The failure of the British government to grant Catholic emancipation, until 1829, provided Daniel O’Connell the opportunity to develop a popular mass movement in favour of emancipation, (and later for repeal of the union); utilising the structure and networks of the Catholic Church. So it was to (con)fuse the causes of national and religious rights in the minds of many.


The ensuing struggles of the nineteenth century around land rights had a crucial distinction between Catholics and Protestants. For Catholics, land agitation was against what the English crown had confiscated from their ancestors: Protestant claims were for tenant’s rights granted by that crown in the seventeenth century.

The modernisation processes which took place throughout Europe in the nineteenth century, connected to industrialisation and new social relationships, re-shaped peoples identities; individually as workers; and collectively as classes and nations. These processes took place later and more unevenly in Ireland.

The majority of the population, primarily in the South, were excluded from the affluence of their more industrially advanced neighbour. Their cultural identity, including their religion, allowed there discontent to find national expression.

However, the special relationship embodied in Orangeism, in the North, according to D.W. Miller,

“helped many Ulster Protestants to avoid the full consequences of the erosion of traditional role relationships, which is supposed to create the need to identify strongly with the national culture.. .In many situations his essence was still his social position ie. his Protestantism.” (17)

The middle class also benefited materially from the developments of the Industrial Revolution and could participate in the spoils of the British Empire.

So the foundations were laid for the ensuing conflict in Ireland.

The Gaelic, radical elements of the Presbyterian tradition in Ulster has been largely lost, or at least neglected; as they perceived themselves to be threatened by the influence of the Catholic church in the South (and also by some who see a threat of an international, Jewish, Catholic, communist conspiracy).

An editorial in Ian Paisley’s newspaper the Protestant Telegraph” (June 72) stated,

“ watch the Jews. . . watch the papist Rome rising to a grand crescendo with the communists. The reds are on the march. They are heading for an alliance against the return of the Lord Jesus Christ.”

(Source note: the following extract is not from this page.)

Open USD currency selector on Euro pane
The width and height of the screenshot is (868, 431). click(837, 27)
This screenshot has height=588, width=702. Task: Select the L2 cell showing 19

In the politics of many of those “Loyalists” or “Unionists” there is a certain ambiguity about whether their first priority is their “loyalty” only to the protestant crown: to the union with Britain - or simply their own self interest.

Within their ranks they now contain those who favour complete integration within Britain; those who want a return to some form of devolution, as they had in their one party state from 1920-72; and those who want an independent state in the North.

One Loyalist representative interviewed in a T.V documentary, made the following statement,

“We’re British. We’re proud to be British, and we’ll fight to remain British. We will even fight the British to be British,” (18)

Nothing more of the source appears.